Tests of implicit semantic priming have been used to discriminate between possible causes of impaired semantic ability in AD as well. Nebes et al. (1984), in finding semantic priming effects in AD patients, suggest that the impairment witnessed on explicit semantic tasks must be limited to the conscious retrieval of semantic information from an intact network. Chertkow et al. (1989; Chertkow & Bub, 1990) found intact priming effects in AD patients, as did Ober and colleagues (Ober & Shenaut 1988; Ober, Shenaut, Jagust, & Stillman, 1991). Glosser et al. (1998) evaluated the semantic priming of different categorical semantic relationships and showed that AD patients retained priming for the higher-level, superordinate category labels (“daughter” priming “relative”) even though priming of category coordinates (“cousin” priming “nephew”) was absent. This result demonstrates a loss of priming for concepts with presumably weaker semantic connections and less overlap in attributes within the semantic network, and is suggestive of another issue to be considered in the examination of the semantic networks of AD patients: the nature of attribute storage.
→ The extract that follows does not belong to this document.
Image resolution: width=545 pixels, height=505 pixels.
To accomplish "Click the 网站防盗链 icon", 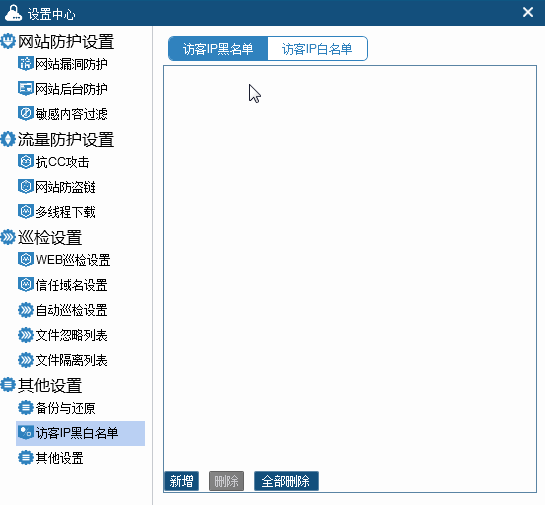I will [25, 187].
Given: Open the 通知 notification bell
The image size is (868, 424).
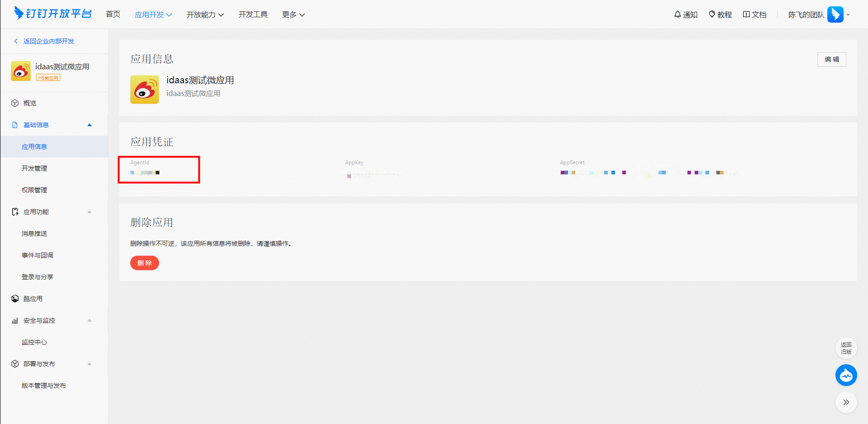Looking at the screenshot, I should (685, 14).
The “bottom-up” or “attribute-first” loss of semantic information was originally proposed by Warrington (1975) and has been supported in numerous studies since (Glosser et al., 1998; Martin & Fedio, 1983). The results from Glosser et al. (1998) appear to be an instance of such bottom-up loss, where only the highest-level superordinate connections are still intact. However, the study by Glosser et al. did not indicate the level of explicitly observable semantic impairment of their AD patients. Additionally, Glosser et al. (1998) did not test priming of specific attributes, the theoretical weakest link of the semantic network. Perhaps priming of attributes in demented patients would be reduced compared to either category labels or category coordinates.

An important variable that has not been adequately controlled in past priming experiments of AD is the degree of impairment on explicit semantic tasks. Both types of underlying impairments – network degradation and access/retrieval impairment – are expected to affect explicit tasks, while only degradation should impact on implicit tasks. Thus, to determine the contribution of a retrieval deficit, performance on both explicit and implicit tasks must be evaluated.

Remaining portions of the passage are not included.